ロンドン(CNNMoney) スイスの金融大手UBSは9日までに、操縦士を必要としない飛行機の利用へと移行することで航空業界は毎年350億ドル(約3兆8000億円)の経費削減を行えるとの調査結果を発表した。ただし、操縦士なしの旅客機に乗ってもいいと考える人の割合はわずか17%だという。

UBSによれば、遠隔操作で飛行機を運航するのに必要なテクノロジーは2025年までに登場するとみられている。技術の進展を受けて、30年以降に、ジェット機やヘリコプターを自動で運航するビジネスが誕生する可能性があり、最終的には旅客機も操縦士なしで運航されるという。

旅客機はすでに搭載されたコンピューターの支援を受けて着陸を行っており、操縦士が手動で飛行機を飛ばすのは平均すると10分間にも満たないという。

とはいえ、旅客機は自動操縦時も勝手に飛んでいるわけではない。操縦士は継続して監視を行い、システムの調整を行い、管制塔と交信し、フライトの次の場面に向けて準備をしている。

UBSのアナリストは、操縦士なしの飛行機の移行には長い時間がかかるとみている。操縦士なしの飛行機が最初に採用されるのは貨物機で、旅客機は最後になるという。これとともに、各フライトで必要とされる操縦士の数も減少していく見通し。

こうした移行は、航空業界にとって大幅な経費削減につながりそうだ。
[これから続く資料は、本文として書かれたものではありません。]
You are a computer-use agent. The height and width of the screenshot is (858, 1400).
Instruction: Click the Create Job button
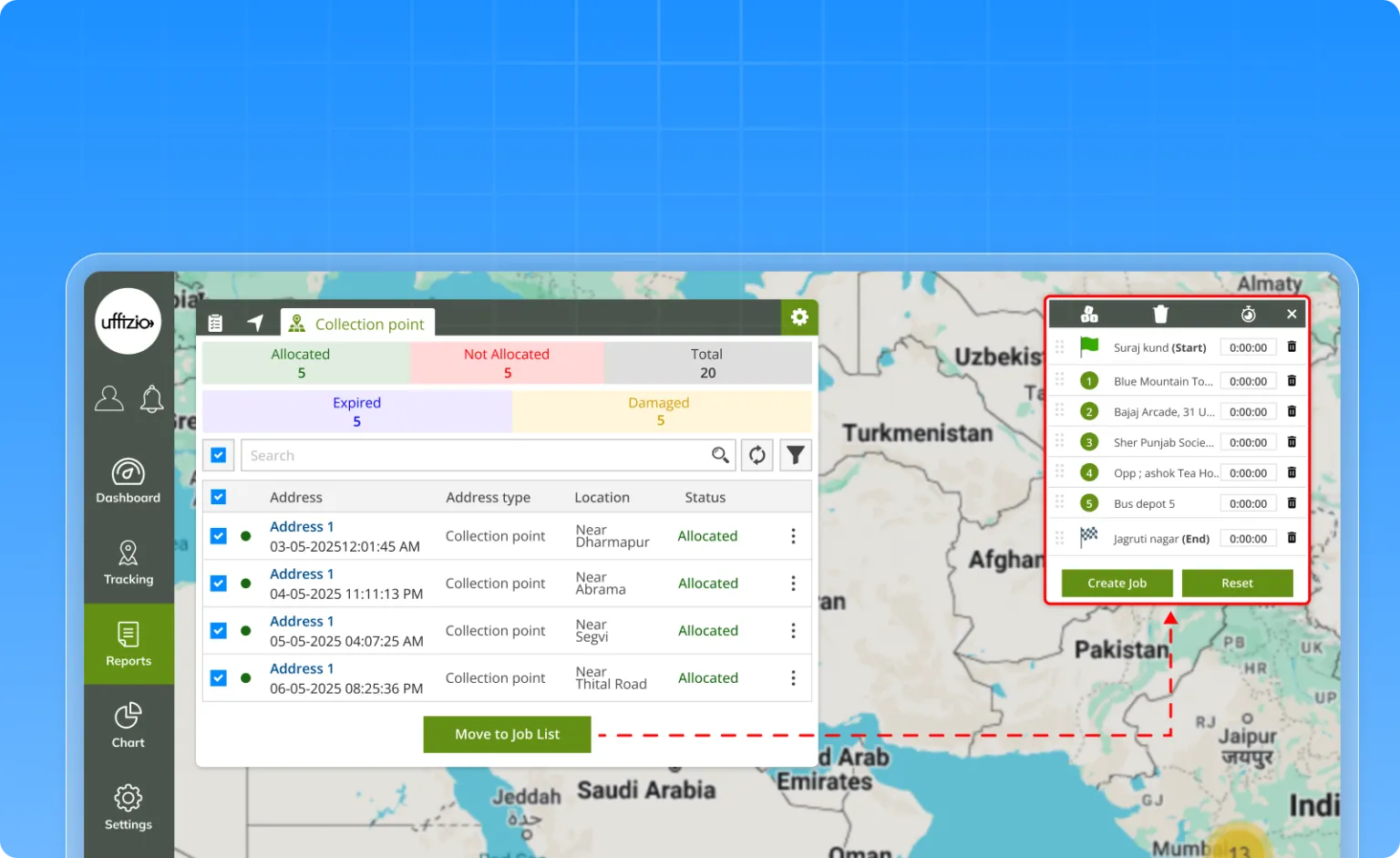1117,584
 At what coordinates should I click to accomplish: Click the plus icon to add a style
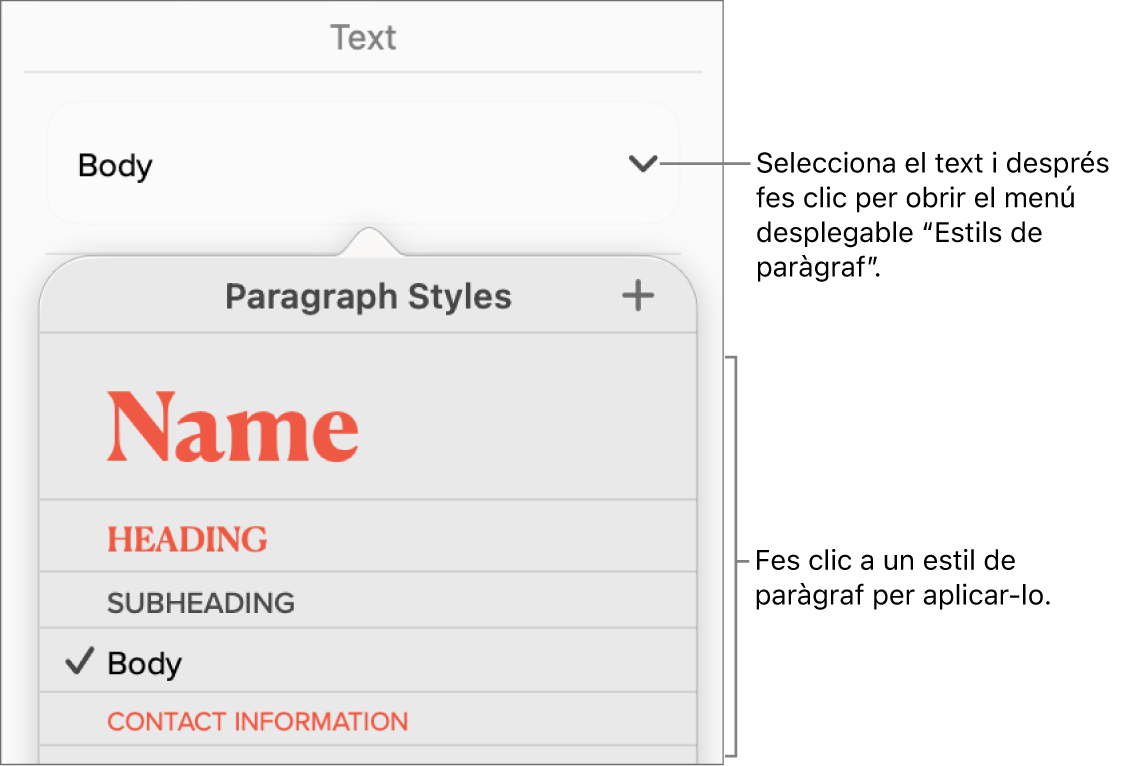pyautogui.click(x=637, y=296)
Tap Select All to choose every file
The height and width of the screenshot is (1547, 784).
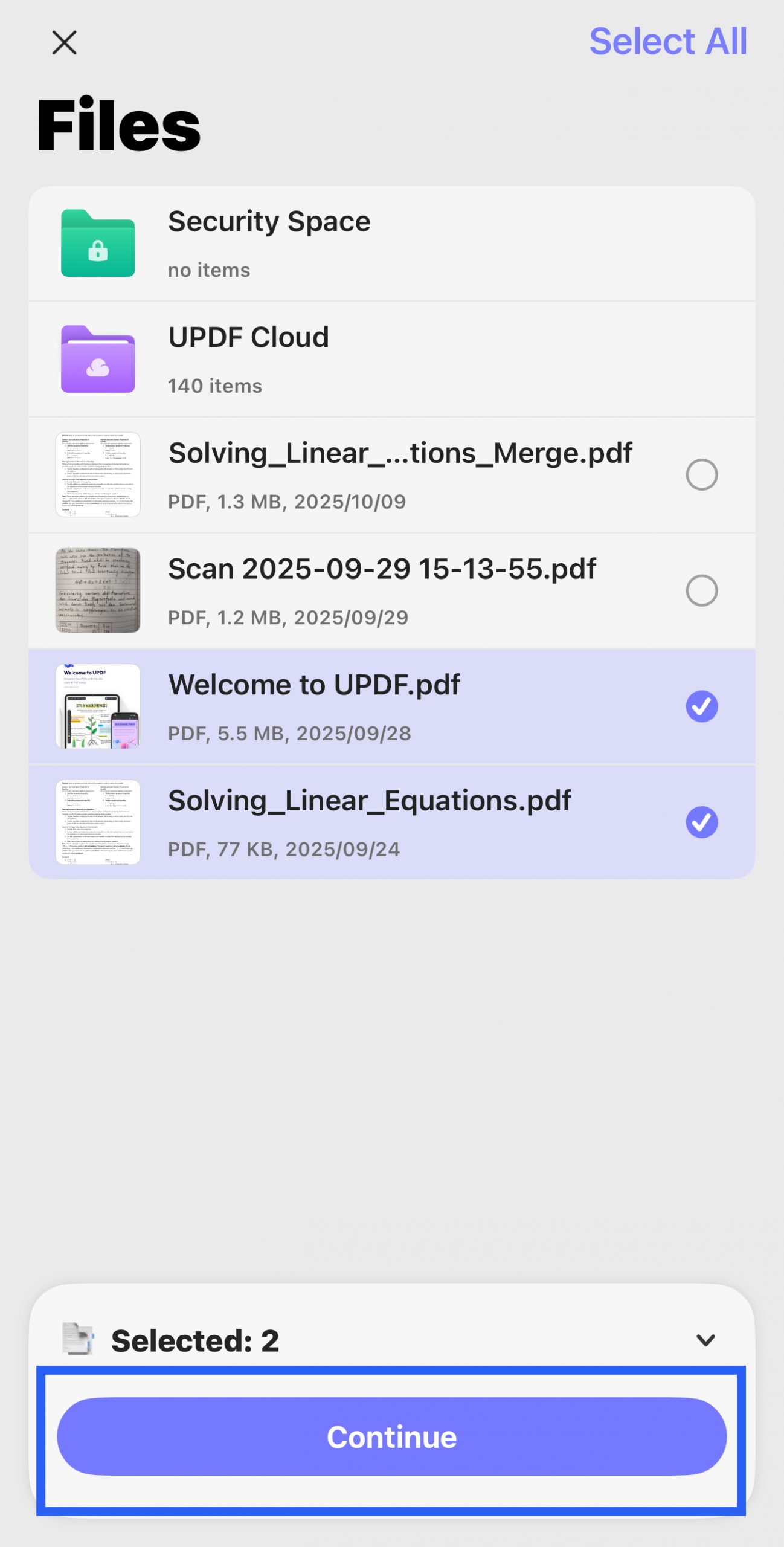coord(669,41)
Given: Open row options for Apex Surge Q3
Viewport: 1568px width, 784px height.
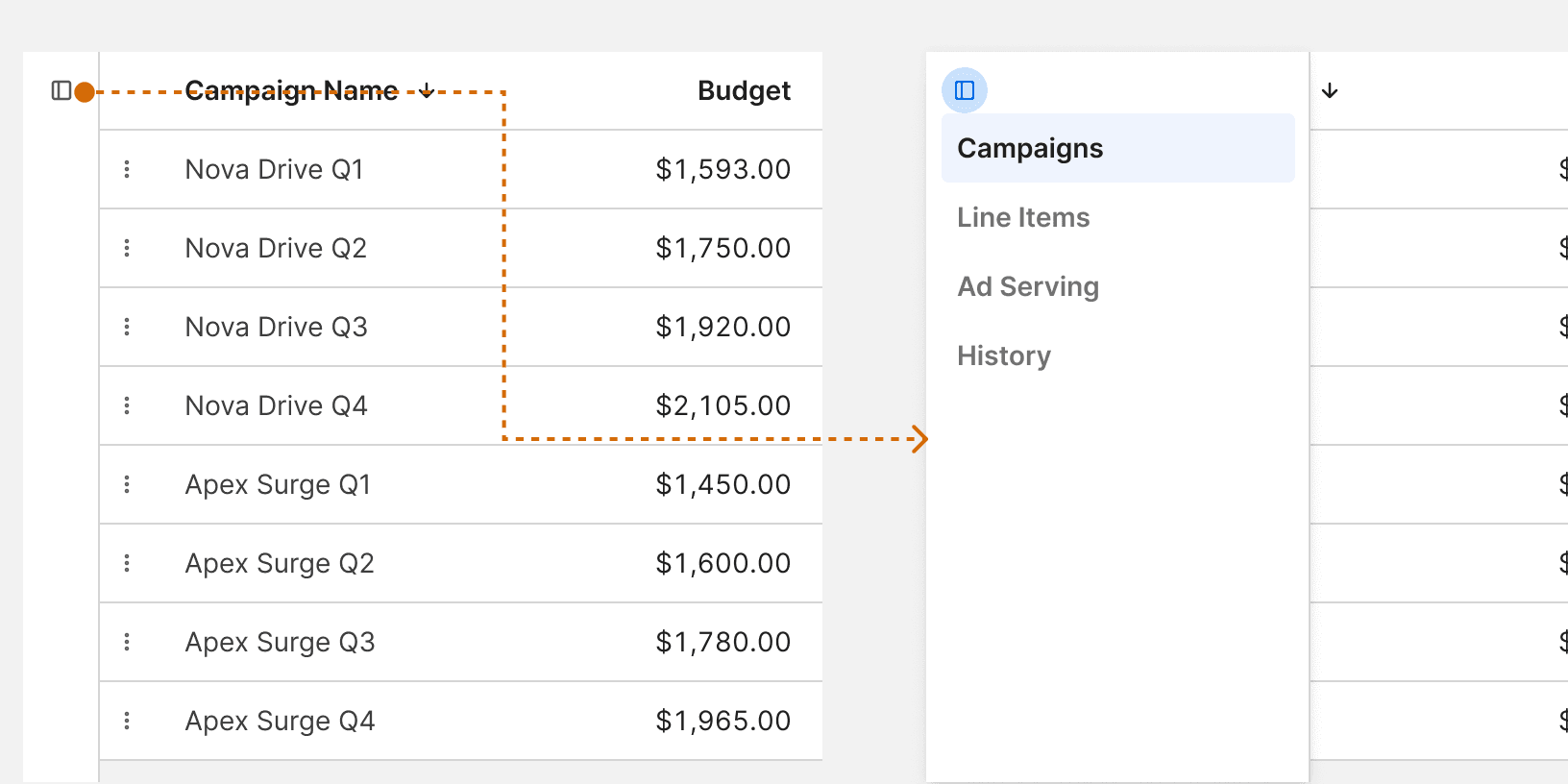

航空会社は基本的に航空機1機に対して10人の操縦士を雇用しているが、これが減少すれば、訓練費用や給与などの削減につながる。

また、今後数十年にわたって続くとみられている操縦士不足の緩和にもつながる可能性もある。

操縦士なしの飛行機は業界の収益性を高め、最終的には航空料金の引き下げにつながるかもしれない。

ただし、大きな問題が立ちはだかっている。

UBSが調査した8000人のうち54%が操縦士のいない旅客機には乗らないと回答した。チケットを購入すると答えたのはわずか17%だった。

操縦士なしの旅客機については、大幅な規則の変更も必要となりそうだ。また、操縦士の削減は組合からの反発も招きそうだ。